There are 5 presets in the simple menu, quite a straightforward one at that. Out of these 2 are user settings, thus are blank (untweaked) while we have video, data and normal as the others. On user 1 we started calibrating, not too lengthy a process as there is not much control available, barring basic contrast, brightness RGB levels etc. But this product itself is not a high end model, thus so much tweaking might not be needed.
Even after optimal calibration, I will have to say that it’s not so bright. There is this lack of vibrancy in the image due to the brightness, which is surprising as the LDE lamps should be brighter. We used 256 grayscale bars to see that whitest whites were neutral and segregated well enough, but not standing out in the overall sense.
Color temp wise the Grayscale stays in the close realm of 6500 K, which means in that there is not much over saturation of colors, extreme whites and blacks are untainted by any coloration or tinges. The blacks actually were overall quite deep and good, attributing to the DLP chip. Colors were neutral enough except blues in certain places, which can be toned down a notch from the menu.

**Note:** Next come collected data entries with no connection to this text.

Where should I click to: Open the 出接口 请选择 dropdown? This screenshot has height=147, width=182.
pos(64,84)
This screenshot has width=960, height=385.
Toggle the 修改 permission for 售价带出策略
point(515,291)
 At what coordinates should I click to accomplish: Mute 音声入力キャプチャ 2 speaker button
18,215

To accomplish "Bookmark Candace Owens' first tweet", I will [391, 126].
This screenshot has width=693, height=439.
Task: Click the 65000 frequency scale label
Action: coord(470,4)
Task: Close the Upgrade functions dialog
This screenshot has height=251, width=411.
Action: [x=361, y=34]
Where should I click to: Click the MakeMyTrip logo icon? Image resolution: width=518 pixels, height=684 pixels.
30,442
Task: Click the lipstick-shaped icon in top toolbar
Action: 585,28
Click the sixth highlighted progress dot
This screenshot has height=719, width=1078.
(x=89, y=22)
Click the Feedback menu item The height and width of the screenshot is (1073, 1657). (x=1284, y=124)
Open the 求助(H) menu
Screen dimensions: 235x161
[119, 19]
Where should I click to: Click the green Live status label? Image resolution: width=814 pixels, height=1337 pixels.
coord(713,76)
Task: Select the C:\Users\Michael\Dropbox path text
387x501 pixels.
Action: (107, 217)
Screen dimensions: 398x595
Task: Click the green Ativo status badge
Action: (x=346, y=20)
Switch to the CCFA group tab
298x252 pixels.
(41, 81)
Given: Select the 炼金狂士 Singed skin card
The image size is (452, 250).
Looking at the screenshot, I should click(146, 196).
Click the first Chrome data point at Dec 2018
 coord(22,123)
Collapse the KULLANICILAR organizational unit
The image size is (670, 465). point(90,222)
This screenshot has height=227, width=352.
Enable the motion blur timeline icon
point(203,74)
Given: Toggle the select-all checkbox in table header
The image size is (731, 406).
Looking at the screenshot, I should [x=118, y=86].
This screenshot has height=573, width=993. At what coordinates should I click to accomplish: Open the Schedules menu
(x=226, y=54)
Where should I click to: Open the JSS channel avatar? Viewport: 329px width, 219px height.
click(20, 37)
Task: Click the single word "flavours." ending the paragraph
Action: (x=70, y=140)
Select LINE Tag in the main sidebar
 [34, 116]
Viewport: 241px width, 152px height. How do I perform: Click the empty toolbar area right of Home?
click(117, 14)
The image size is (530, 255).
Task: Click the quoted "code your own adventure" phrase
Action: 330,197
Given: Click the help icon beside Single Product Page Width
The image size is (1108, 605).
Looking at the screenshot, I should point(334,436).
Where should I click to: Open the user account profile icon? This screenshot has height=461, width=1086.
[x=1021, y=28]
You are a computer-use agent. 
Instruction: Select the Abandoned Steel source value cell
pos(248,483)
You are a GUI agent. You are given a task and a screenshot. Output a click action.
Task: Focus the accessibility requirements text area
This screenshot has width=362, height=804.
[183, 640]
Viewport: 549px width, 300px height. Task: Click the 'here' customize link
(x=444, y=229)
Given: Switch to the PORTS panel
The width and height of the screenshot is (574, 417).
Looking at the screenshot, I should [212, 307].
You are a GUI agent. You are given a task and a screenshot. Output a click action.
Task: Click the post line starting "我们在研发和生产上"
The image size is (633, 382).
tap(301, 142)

Motion was clean and nice, no irritating rainbow effect; actually just a little bit is when you strain to search for it. The movies were fun, no real complaints in the projectors performance there, except due to the weak brightness, there was this washed out feel lurking at the back of my mind, it’s like I wanted more light in the room. I guess this is what small pico projectors can offer.
At Rs. 36,673, one has to say it’s reasonable considering it can replace an LCD TV with a larger screen. But this product will work very well for data and presentation work basically, not so well in a home theater environment. It’s cute in size, and anyone with a space/budget constraint who simply wants a projector, can check it out.